Music videos - wrong (Score:4, Informative)
This is wrong.
Early music videos/films include "Strawberry Fields Forever" by The Beatles which wsa the fab four being arty in a field.
The canonical "first" music video was "Bohemian Rhapsody" by Queen which heralded the mega-bucks music videos of Duran Duran, and the launch of MTV. The Eighties bands competed with each other to be more and more extravagant.
Live performance videos are really just a cheapskate way to make a video. The artists and not the record company pay for their own promotion, including having any videos comissioned. Decent directors for music videos command a high fee and film making in general is expensive if it is on a commercial basis. (and add 15% if you need liability insurance for your shoot).
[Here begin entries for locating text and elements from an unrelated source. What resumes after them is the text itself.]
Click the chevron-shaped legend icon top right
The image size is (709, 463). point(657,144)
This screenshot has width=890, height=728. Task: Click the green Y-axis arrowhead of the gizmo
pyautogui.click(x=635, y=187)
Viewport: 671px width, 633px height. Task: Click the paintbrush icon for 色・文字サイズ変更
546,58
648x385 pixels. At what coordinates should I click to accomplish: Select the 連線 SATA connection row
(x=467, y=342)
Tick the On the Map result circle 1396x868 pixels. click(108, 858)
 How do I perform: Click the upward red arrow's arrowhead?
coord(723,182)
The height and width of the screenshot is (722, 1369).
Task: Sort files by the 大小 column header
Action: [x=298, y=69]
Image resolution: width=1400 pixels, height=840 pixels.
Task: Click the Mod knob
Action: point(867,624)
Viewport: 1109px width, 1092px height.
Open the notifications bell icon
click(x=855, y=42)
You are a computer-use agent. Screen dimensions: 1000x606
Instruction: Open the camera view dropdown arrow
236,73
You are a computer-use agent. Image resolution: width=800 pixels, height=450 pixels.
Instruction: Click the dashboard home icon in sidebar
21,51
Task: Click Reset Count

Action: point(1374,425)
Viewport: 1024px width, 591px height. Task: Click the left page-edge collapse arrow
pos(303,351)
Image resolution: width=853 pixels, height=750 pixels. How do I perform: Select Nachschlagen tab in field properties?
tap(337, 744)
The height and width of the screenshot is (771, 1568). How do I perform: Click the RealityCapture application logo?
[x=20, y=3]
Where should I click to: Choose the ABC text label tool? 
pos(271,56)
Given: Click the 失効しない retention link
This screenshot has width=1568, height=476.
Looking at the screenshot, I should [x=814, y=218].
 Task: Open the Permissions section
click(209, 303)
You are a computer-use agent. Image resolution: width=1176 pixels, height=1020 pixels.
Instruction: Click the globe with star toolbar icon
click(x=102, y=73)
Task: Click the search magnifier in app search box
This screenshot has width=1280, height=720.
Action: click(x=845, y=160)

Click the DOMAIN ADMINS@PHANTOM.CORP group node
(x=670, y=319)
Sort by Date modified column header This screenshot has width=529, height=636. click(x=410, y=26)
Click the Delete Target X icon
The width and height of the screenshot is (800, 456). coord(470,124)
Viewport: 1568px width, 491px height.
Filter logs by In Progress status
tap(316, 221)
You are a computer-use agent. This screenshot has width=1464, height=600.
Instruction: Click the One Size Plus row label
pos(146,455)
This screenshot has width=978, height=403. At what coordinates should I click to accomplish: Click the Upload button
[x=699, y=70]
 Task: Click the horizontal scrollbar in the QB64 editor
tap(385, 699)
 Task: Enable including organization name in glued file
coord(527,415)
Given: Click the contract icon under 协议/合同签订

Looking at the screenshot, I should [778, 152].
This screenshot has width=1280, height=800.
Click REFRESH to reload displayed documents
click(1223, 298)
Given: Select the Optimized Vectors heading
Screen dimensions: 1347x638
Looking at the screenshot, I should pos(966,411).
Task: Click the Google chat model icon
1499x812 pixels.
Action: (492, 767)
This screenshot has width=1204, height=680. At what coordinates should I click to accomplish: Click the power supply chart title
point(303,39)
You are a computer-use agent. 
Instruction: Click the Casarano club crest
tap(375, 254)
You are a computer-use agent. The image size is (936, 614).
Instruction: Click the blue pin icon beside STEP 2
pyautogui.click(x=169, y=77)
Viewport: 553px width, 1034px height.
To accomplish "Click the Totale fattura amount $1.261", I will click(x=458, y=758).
You don't get much $ for having your video played on MTV, I think I got $150 for the two I had played on MTV Europe (albeit at 1am Sunday =)
Copyright license is not available (Score:3, Informative)
Just get busy making the Hobbit, please.
It won't happen until at least 2024 in Canada, and then you won't get to see it in the United States until 2033 or in Europe and Australia until 2044. I seem to remember reading that Tolkien Enterprises is not likely to authorize film prequels because Christopher Tolkien didn't like the story changes in the 2000s film adaptation of The Lord of the Rings.